The world’s oldest known figurative artwork to date has been discovered in a cave in Indonesia: an image of a reddish, warty pig.

Painted using red ochre pigment, the animal appears to be watching a fight between two other warty pigs.

Explorers were confident the image, which is in profile and filled in with irregular patterns of painted lines, was of a warty pig, because of its spiky head crests and facial warts.

In a study published on Wednesday in the journal Science Advances, archaeologists working at the site on the island of Sulawesi calculated the drawing was at least 45,500 years old.

It is thought to be the oldest surviving image of an animal and sheds new light on the early story of humanity.

Previously, the oldest known cave art was of abstract symbols thought to have first appeared in Europe 40,000 years ago but these Indonesian discoveries challenge that.

Rock art made in limestone caves can sometimes be dated by measuring the radioactive decay of elements like uranium within calcium carbonate deposits, sometime called cave popcorn, that form naturally on the cave surface.

Analysis of a small cave popcorn found on the rear foot of the pig indicates it was painted before 45,500 years ago and could actually be much older.

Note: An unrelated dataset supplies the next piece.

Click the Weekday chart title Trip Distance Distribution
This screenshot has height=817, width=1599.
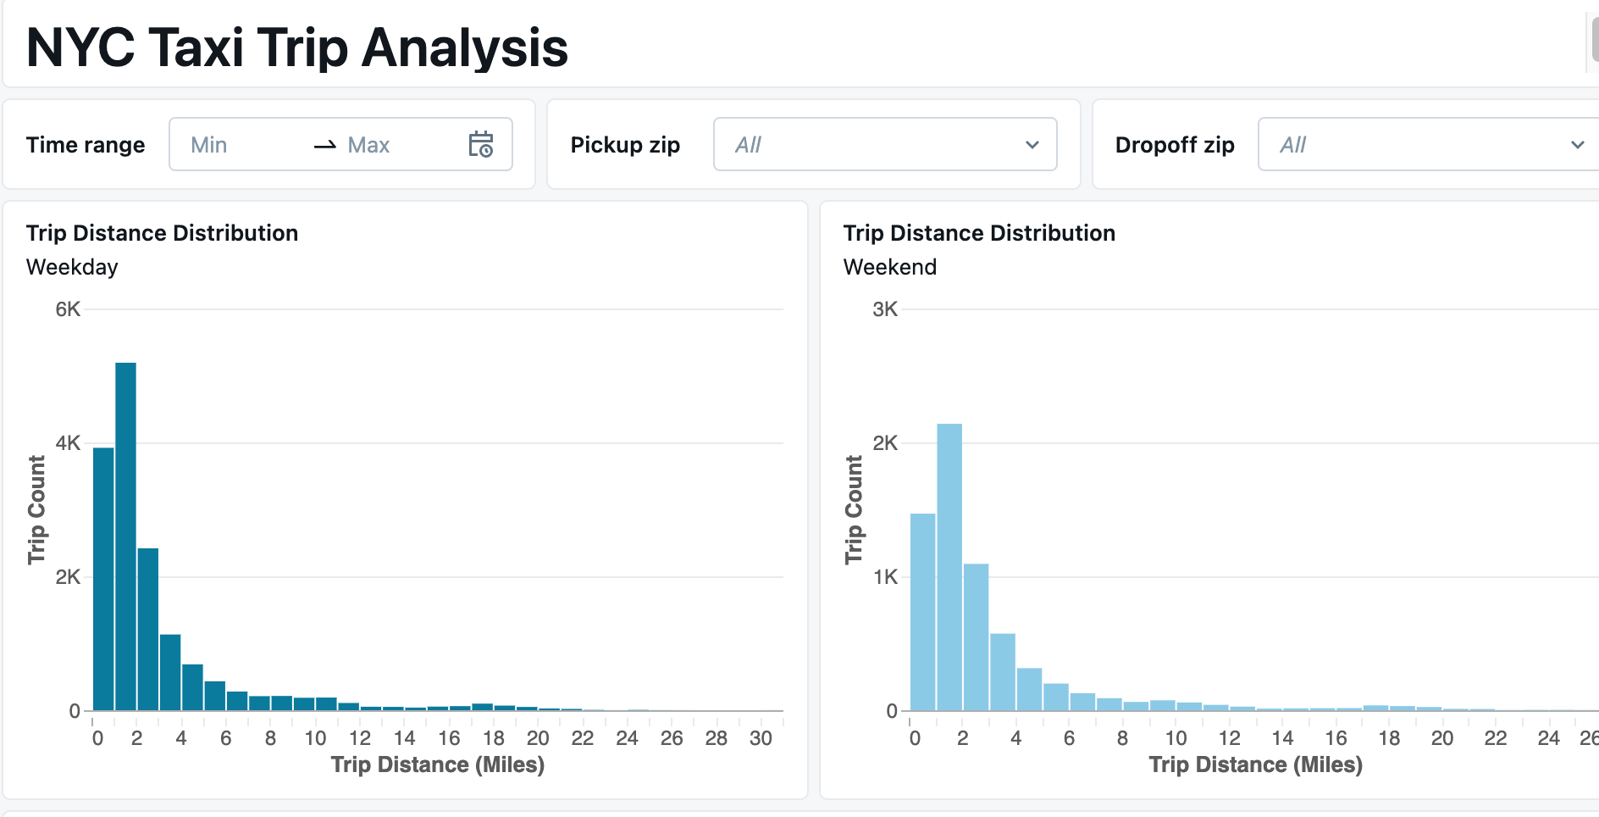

That makes this warty pig more ancient than other types of prehistoric art found in Europe such as the “Lion-man”, a figurine of a lion-headed human, and a “Venus figurine” carved from mammoth ivory, both found in Germany and thought to be around 40,000 years old.

It’s also more ancient than a recent find on another Southeast Asian island: an image of cattle found in a cave in Borneo.

The team expects future research in eastern Indonesia will lead to the discovery of much older rock art and other archaeological evidence, dating back at least 65,000 years.

Study author and Indonesian rock art expert Adhi Agus Oktaviana said, “We have found and documented many rock art images in Sulawesi that still await scientific dating. We expect the early rock art of this island to yield even more significant discoveries.”

Warty pigs are still common in Indonesia and the descendants of the one in the cave have long since been domesticated.